**Given exercise:** Rewrite all of the material below with "computer-use agent" replaced by "screen-navigation agent", changing nothing else.

Collected data entries
________
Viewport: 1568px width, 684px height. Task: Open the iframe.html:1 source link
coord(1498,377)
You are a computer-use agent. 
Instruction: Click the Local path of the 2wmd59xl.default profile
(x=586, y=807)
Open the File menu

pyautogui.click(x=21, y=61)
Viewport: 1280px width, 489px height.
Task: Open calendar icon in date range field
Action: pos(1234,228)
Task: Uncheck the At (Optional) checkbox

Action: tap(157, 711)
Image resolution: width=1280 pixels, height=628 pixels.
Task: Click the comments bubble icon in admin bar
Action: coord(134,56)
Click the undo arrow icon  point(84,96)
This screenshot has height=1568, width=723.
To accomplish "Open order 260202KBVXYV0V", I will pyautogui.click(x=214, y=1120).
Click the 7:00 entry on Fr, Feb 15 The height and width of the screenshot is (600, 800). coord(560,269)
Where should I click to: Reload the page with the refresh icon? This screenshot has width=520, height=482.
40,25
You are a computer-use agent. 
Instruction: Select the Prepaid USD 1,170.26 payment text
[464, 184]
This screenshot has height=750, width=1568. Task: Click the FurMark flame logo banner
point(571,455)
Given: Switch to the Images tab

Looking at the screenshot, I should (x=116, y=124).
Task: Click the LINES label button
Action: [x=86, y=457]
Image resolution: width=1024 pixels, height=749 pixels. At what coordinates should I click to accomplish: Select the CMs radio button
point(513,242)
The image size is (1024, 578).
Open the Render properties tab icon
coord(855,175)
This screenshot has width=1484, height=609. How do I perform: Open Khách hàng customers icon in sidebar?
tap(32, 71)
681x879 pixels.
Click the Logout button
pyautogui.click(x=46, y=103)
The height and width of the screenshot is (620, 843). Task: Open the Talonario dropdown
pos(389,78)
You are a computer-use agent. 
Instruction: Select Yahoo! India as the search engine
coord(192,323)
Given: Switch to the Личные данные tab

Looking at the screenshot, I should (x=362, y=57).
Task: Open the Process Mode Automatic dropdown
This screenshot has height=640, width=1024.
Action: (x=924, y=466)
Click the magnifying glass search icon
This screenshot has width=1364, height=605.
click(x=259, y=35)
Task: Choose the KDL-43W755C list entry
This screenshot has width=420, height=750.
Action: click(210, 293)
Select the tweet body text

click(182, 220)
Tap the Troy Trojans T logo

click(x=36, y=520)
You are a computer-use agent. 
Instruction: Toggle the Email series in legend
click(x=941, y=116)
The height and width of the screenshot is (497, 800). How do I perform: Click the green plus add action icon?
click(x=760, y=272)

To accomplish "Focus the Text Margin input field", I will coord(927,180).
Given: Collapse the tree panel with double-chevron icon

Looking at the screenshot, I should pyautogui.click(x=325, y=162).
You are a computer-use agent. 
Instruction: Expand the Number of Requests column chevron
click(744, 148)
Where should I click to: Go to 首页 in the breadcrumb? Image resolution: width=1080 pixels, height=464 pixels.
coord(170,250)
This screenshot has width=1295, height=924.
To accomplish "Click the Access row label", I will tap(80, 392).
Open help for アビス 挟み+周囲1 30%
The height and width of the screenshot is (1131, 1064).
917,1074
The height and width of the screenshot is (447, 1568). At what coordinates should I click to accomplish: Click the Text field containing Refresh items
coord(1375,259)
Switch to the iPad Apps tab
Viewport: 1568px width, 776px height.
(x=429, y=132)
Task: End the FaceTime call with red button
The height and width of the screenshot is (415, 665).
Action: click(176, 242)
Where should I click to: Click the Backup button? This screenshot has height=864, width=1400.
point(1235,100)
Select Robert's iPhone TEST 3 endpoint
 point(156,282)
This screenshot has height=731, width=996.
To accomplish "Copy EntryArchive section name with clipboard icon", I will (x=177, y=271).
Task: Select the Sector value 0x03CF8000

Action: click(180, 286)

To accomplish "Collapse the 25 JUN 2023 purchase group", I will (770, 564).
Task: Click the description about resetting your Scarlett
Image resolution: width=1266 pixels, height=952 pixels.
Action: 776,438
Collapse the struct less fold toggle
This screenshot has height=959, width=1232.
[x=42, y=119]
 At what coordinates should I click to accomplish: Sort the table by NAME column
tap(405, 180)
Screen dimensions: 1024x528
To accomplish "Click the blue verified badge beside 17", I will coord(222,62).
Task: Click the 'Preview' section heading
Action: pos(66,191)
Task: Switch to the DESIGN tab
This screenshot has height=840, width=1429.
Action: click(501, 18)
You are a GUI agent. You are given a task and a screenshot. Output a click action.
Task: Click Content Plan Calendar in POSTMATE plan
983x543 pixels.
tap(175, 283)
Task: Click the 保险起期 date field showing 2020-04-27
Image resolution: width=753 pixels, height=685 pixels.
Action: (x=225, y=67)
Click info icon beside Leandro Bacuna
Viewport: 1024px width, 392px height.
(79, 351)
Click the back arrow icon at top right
________
**Output below:**
Viewport: 1568px width, 684px height. Task: Open the iframe.html:1 source link
coord(1498,377)
You are a screen-navigation agent. 
Instruction: Click the Local path of the 2wmd59xl.default profile
(x=586, y=807)
Open the File menu

pyautogui.click(x=21, y=61)
Viewport: 1280px width, 489px height.
Task: Open calendar icon in date range field
Action: pos(1234,228)
Task: Uncheck the At (Optional) checkbox

Action: tap(157, 711)
Image resolution: width=1280 pixels, height=628 pixels.
Task: Click the comments bubble icon in admin bar
Action: coord(134,56)
Click the undo arrow icon  point(84,96)
This screenshot has height=1568, width=723.
To accomplish "Open order 260202KBVXYV0V", I will pyautogui.click(x=214, y=1120).
Click the 7:00 entry on Fr, Feb 15 The height and width of the screenshot is (600, 800). coord(560,269)
Where should I click to: Reload the page with the refresh icon? This screenshot has width=520, height=482.
40,25
You are a screen-navigation agent. 
Instruction: Select the Prepaid USD 1,170.26 payment text
[464, 184]
This screenshot has height=750, width=1568. Task: Click the FurMark flame logo banner
point(571,455)
Given: Switch to the Images tab

Looking at the screenshot, I should (x=116, y=124).
Task: Click the LINES label button
Action: [x=86, y=457]
Image resolution: width=1024 pixels, height=749 pixels. At what coordinates should I click to accomplish: Select the CMs radio button
point(513,242)
The image size is (1024, 578).
Open the Render properties tab icon
coord(855,175)
This screenshot has width=1484, height=609. How do I perform: Open Khách hàng customers icon in sidebar?
tap(32, 71)
681x879 pixels.
Click the Logout button
pyautogui.click(x=46, y=103)
The height and width of the screenshot is (620, 843). Task: Open the Talonario dropdown
pos(389,78)
You are a screen-navigation agent. 
Instruction: Select Yahoo! India as the search engine
coord(192,323)
Given: Switch to the Личные данные tab

Looking at the screenshot, I should (x=362, y=57).
Task: Open the Process Mode Automatic dropdown
This screenshot has height=640, width=1024.
Action: (x=924, y=466)
Click the magnifying glass search icon
This screenshot has width=1364, height=605.
click(x=259, y=35)
Task: Choose the KDL-43W755C list entry
This screenshot has width=420, height=750.
Action: click(210, 293)
Select the tweet body text

click(182, 220)
Tap the Troy Trojans T logo

click(x=36, y=520)
You are a screen-navigation agent. 
Instruction: Toggle the Email series in legend
click(x=941, y=116)
The height and width of the screenshot is (497, 800). How do I perform: Click the green plus add action icon?
click(x=760, y=272)

To accomplish "Focus the Text Margin input field", I will coord(927,180).
Given: Collapse the tree panel with double-chevron icon

Looking at the screenshot, I should pyautogui.click(x=325, y=162).
You are a screen-navigation agent. 
Instruction: Expand the Number of Requests column chevron
click(744, 148)
Where should I click to: Go to 首页 in the breadcrumb? Image resolution: width=1080 pixels, height=464 pixels.
coord(170,250)
This screenshot has width=1295, height=924.
To accomplish "Click the Access row label", I will tap(80, 392).
Open help for アビス 挟み+周囲1 30%
The height and width of the screenshot is (1131, 1064).
917,1074
The height and width of the screenshot is (447, 1568). At what coordinates should I click to accomplish: Click the Text field containing Refresh items
coord(1375,259)
Switch to the iPad Apps tab
Viewport: 1568px width, 776px height.
(x=429, y=132)
Task: End the FaceTime call with red button
The height and width of the screenshot is (415, 665).
Action: click(176, 242)
Where should I click to: Click the Backup button? This screenshot has height=864, width=1400.
point(1235,100)
Select Robert's iPhone TEST 3 endpoint
 point(156,282)
This screenshot has height=731, width=996.
To accomplish "Copy EntryArchive section name with clipboard icon", I will (x=177, y=271).
Task: Select the Sector value 0x03CF8000

Action: click(180, 286)

To accomplish "Collapse the 25 JUN 2023 purchase group", I will (770, 564).
Task: Click the description about resetting your Scarlett
Image resolution: width=1266 pixels, height=952 pixels.
Action: 776,438
Collapse the struct less fold toggle
This screenshot has height=959, width=1232.
[x=42, y=119]
 At what coordinates should I click to accomplish: Sort the table by NAME column
tap(405, 180)
Screen dimensions: 1024x528
To accomplish "Click the blue verified badge beside 17", I will coord(222,62).
Task: Click the 'Preview' section heading
Action: pos(66,191)
Task: Switch to the DESIGN tab
This screenshot has height=840, width=1429.
Action: click(501, 18)
You are a GUI agent. You are given a task and a screenshot. Output a click action.
Task: Click Content Plan Calendar in POSTMATE plan
983x543 pixels.
tap(175, 283)
Task: Click the 保险起期 date field showing 2020-04-27
Image resolution: width=753 pixels, height=685 pixels.
Action: (x=225, y=67)
Click info icon beside Leandro Bacuna
Viewport: 1024px width, 392px height.
(79, 351)
Click the back arrow icon at top right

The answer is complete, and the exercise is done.